Fiber is found in plants, grains, & various other foods and cannot be digestive by the human body. It’s this awesome little powerhouse that helps keep us regular by making sure food keep scooting along in our digestive track, helps balance hormones, & also keeps overall gut health and things like cholesterol in check.
From a coaching perspective, fiber numbers can tell ya SO much about how someone eats without ever having to glance at food logs, as it lets us quickly know they’re likely crushing lots of fruits, veggies, and real whole foods! If we’re crushing 300-400g of carbs in a day, there’s absolutely no reason we shouldn’t see awesome fiber numbers.

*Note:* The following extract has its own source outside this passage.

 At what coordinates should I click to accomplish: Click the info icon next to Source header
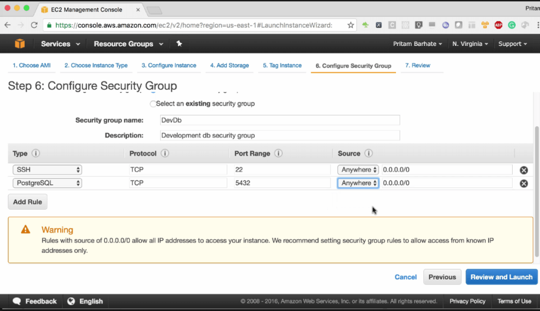click(x=369, y=153)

Mileage may vary, but big picture goal would be something like 30-50g fiber daily. Slowly creep up over time though, we want to keep fiber relatively consistent day-to-day, otherwise digestion can get a little weird. Also need to be crushing ample water: bodyweight in lbs / 2 = fluid oz needed daily, + 10-15 oz for every hr spent exercising or sweating outside.
Ever wondered why digestion gets so jacked while traveling? Try keeping tabs on water & fiber and I bet you’ll minimize the digestive woes. Avocados, berries, & protein bars like @rxbars or @bulletproof bars can be life savers while on the road
There is such a thing as TOO MUCH fiber, so try to reign in anything beyond 50g-60g daily. We may not be absorbing and digesting the food we’re eating & hormone health may negatively be impacted (who knew, it IS indeed possible to be TOO healthy, lolol)
End of the day and realized you’ve dropped the ball? A big ol’ cup of berries or a smoothie w lots of fruits & chia seeds can be a day saver. A big serving of sweet potato, avo, & fruit during the day are easy staples to ensure we’re hitting fiber with ease.